Konrad Bayer
THE HEAD OF VITUS BERING


£13.50

Out of print.

Translated by Walter Billeter.

“His desires were limitless, he wanted to fly, to make himself invisible, he wanted to be able to do everything.” — Gerhard Rühm

the head of vitus bering, the second major publication of the Austrian writer Konrad Bayer (1932-1964), was also the last to appear in his lifetime, and is considered the most important work to originate from the Vienna Group during the time when it was active in the early 1960s. Gerhard Rühm and H. C. Artmann, two colleagues during this period, describe the book variously as Bayer’s “pinnacle” and “a magnificent book.
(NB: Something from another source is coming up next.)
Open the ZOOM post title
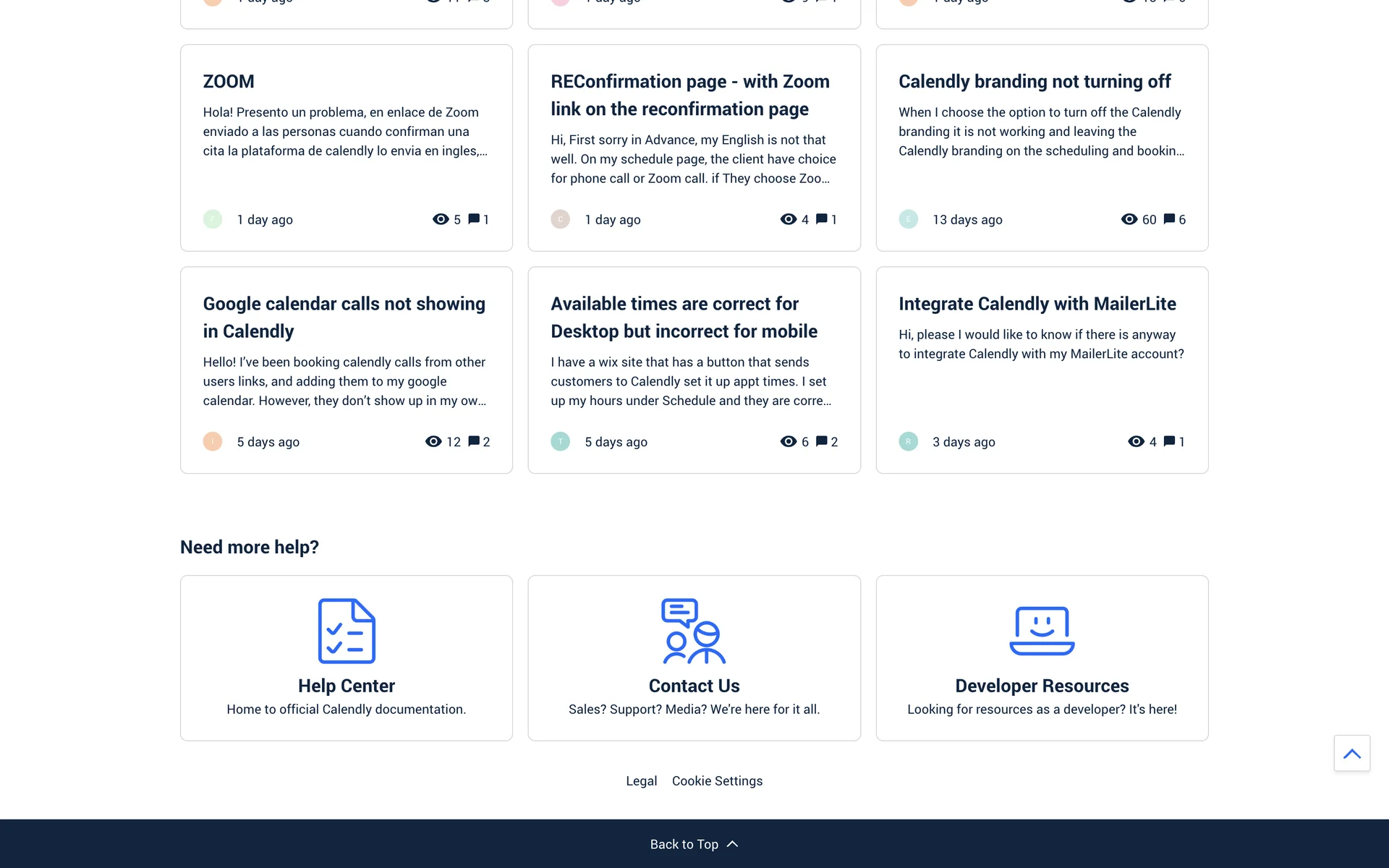Viewport: 1389px width, 868px height. [229, 82]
Bayer’s true biography, composed with poetry and elegance.” But Bayer’s own description is more telling: “perhaps a trepanation”.
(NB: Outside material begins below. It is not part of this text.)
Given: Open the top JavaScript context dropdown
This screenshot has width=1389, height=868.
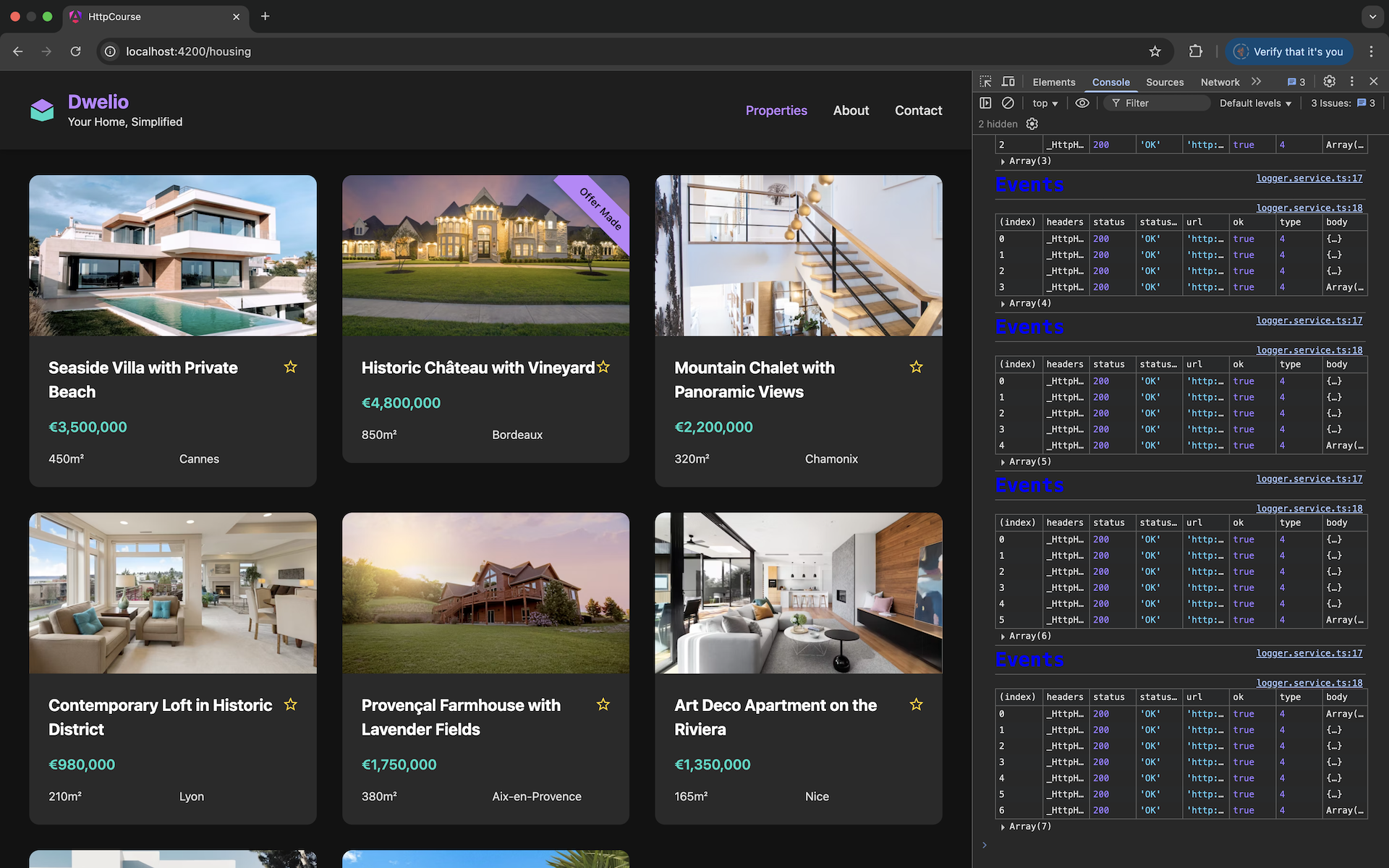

Constructed from a montage of events, images, facts and allusions that “unite and coordinate the past and future to one point,” Bayer turns the historical adventure of the ship’s captain Vitus Bering, who attempted to discover whether America was linked to Asia, into a metaphor for inner voyage and ultimate liberation “from opinions and thoughts”. Against the backdrop of a chilling reality “outside” in which the logic of a mechanical universe is beginning to run riot, and all subjective distance washed away, the reader is drawn into a vortex of unnerving paradoxes, a calculating machine of sublime horrors — “the birth pangs of initiation”.

Atlas Press, the trade edition version of The Printed Head III, number 7.

 

1994, ISBN: 0-947757-83-X, 64pp, paperback.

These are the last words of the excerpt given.